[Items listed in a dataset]
-------

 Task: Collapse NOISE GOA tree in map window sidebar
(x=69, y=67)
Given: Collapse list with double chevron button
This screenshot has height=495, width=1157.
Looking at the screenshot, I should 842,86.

-------

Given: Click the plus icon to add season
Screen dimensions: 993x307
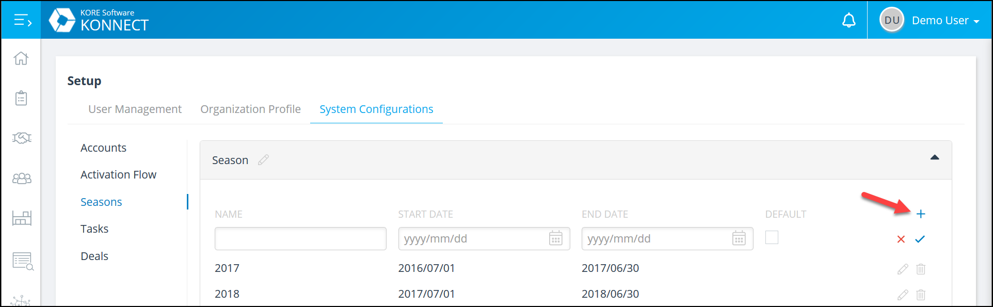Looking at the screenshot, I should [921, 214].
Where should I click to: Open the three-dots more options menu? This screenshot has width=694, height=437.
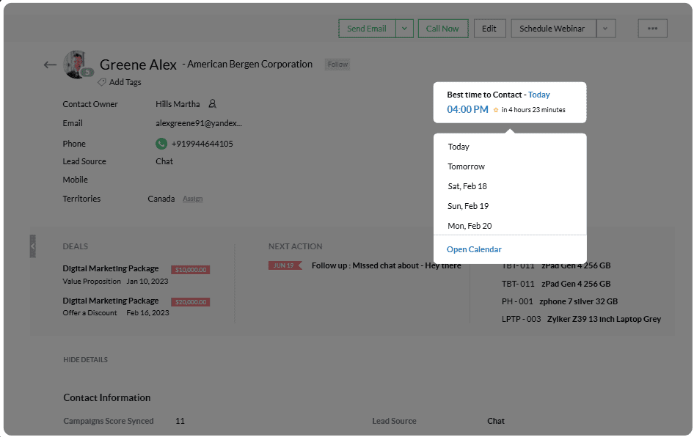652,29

-------

§ What is being asked: If a line above holds the string "Given", return it as it stands.

§ Solution:
Given: Collapse list with double chevron button
Given: Click the plus icon to add season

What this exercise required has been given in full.